Credit is drying up everywhere. Banks are now concerned (finally), about rising credit card debt. They have every reason to be. The bankruptcy reform act of 2005, which encouraged such reckless lending is now blowing up in lenders' faces.
Banks and credit card companies wrote that bill. They got everything they wanted. It goes to show you two things:
1) Be careful of what you ask, you might get it.
2) Greed kills.
Furthermore, I expect many of the debt slave provisions of the bill to be undone after Obama is elected. That will increase defaults. Even if an unwinding of that "reform" does not happen, the writing is on the wall for lenders for the simple reason "You cannot get blood out of a turnip".
Regardless of what the law says, unemployed people are not going to be paying credit card bills. A second point is that someone unemployed, with no income, will meet the strict guidelines for wiping away all their debt.
I talked about this in Bankruptcy Reform Act Finally Blows Sky High.
Banks have finally beginning to get the bleak message that credit card defaults are going to soar. In response, Banks are Trimming Limits for Many on Credit Cards.
The easy money that led Americans to depend on credit cards to pay their bills is starting to dry up. After fostering the explosive growth of consumer debt in recent years, financial companies are reducing the credit limits on cards held by millions of Americans, often without warning.Direct Bottom Line Hit
Washington Mutual (WM) cut back the total credit lines available to its cardholders by nearly 10 percent in the first quarter of the year, according to an analysis of bank regulatory data. HSBC Holdings, Target (TGT) and Wells Fargo (WFC) each trimmed their credit card lines by about 3 percent.
Among those four lenders, that amounts to a reduction of about $15 billion in three months. Over all, the amount of available credit for the industry appears to be about flat, with the three biggest issuers — Bank of America (BAC), JPMorgan Chase (JPM) and Citigroup (C) — slightly increasing their overall credit lines. But even they are trying to rein in risky individual accounts.
“This downturn is the perfect storm where the consumer is getting squeezed from all levels,” said Michael Taiano, a credit card industry analyst at Sandler O’Neill. He projects that credit card loss rates for lenders, now around 5.7 percent, could go as high as 10 percent in next 18 months. That would be higher than the peak levels reached after the 2001 technology bust.

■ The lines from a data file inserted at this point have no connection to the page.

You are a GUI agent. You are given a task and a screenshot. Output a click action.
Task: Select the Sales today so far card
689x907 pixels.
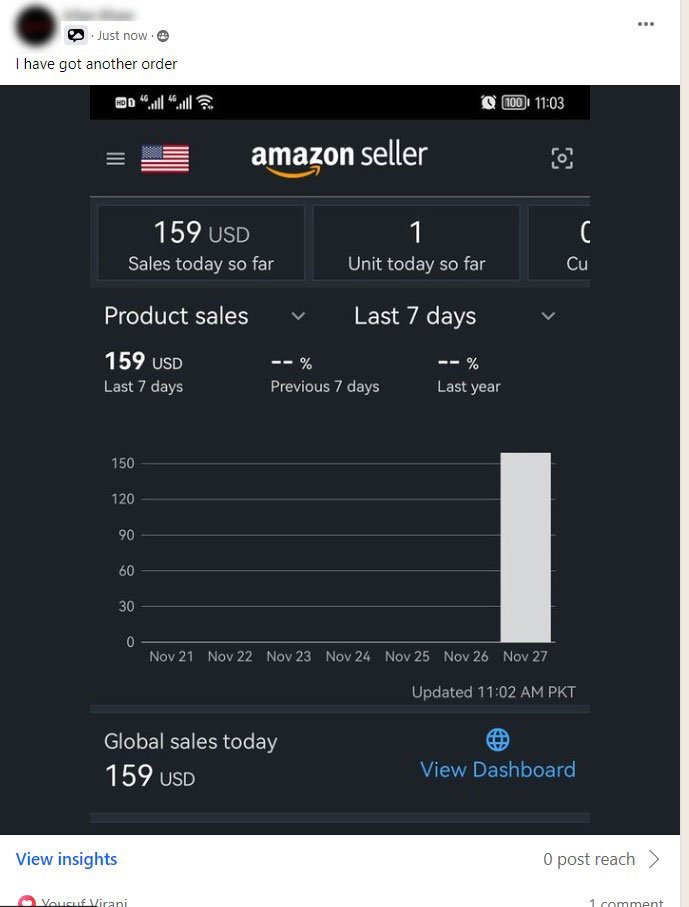[200, 243]
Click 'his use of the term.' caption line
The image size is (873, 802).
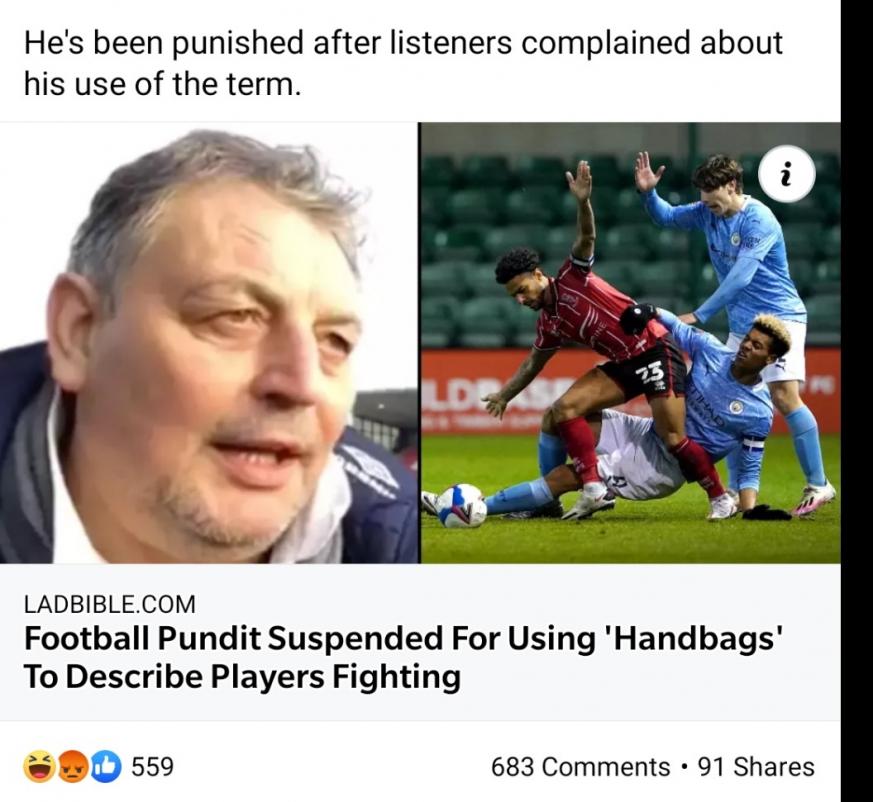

Meredith Whitney, an Oppenheimer banking analyst, said the impact of the recent regulatory proposals on lender profits could be so severe that she expected the industry to pull back $2 trillion in outstanding credit lines by 2010. That would be a 45 percent reduction in credit currently available to consumers. Risky borrowers would be squeezed the most.
Every default is a direct hit to the bottom line. And 10% chargeoffs would not be surprising in the least.

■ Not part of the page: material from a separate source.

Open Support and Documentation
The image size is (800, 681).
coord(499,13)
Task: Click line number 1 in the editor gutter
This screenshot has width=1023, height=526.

Furthermore, a reduction in credit lines by $2 trillion is not peanuts. Credit is contracting folks. Yes, this is deflation regardless of what energy and food prices are doing.
FDIC Bank Examiner Audits
From a source I consider reliable, I received this email the other day: A good friend of mine has a friend who is a Bank Examiner(BE) for the FDIC. The BE says the message he takes into every exam is "You must raise your loan loss reserves". This is delivered directly to the Chairman, President and CFO of every bank visit, every time. No Exceptions!
I asked for clarification and was told no exceptions, literally means no exceptions. Note that an increase in loan loss provisions means capital will need to be raised or fewer loans will be issued, or both.
Zombification of Banks Accelerates
As I said in Regional Banks Spiral Towards Zero, I suspected Bank United (BKUNA) was raising money at $1.90 because it was told to. BKUNA was down another 11.58% on Friday, to $1.68. I do not see how it can survive even IF it raises the $400 million it is seeking.
Much of the credit on the books of banks is worthless. It will be written off. There is nothing inflationary about this at all. The zombification of banks that I mentioned in Night of the Living Fed is now picking up steam. Consumers are being increasingly zombified as well.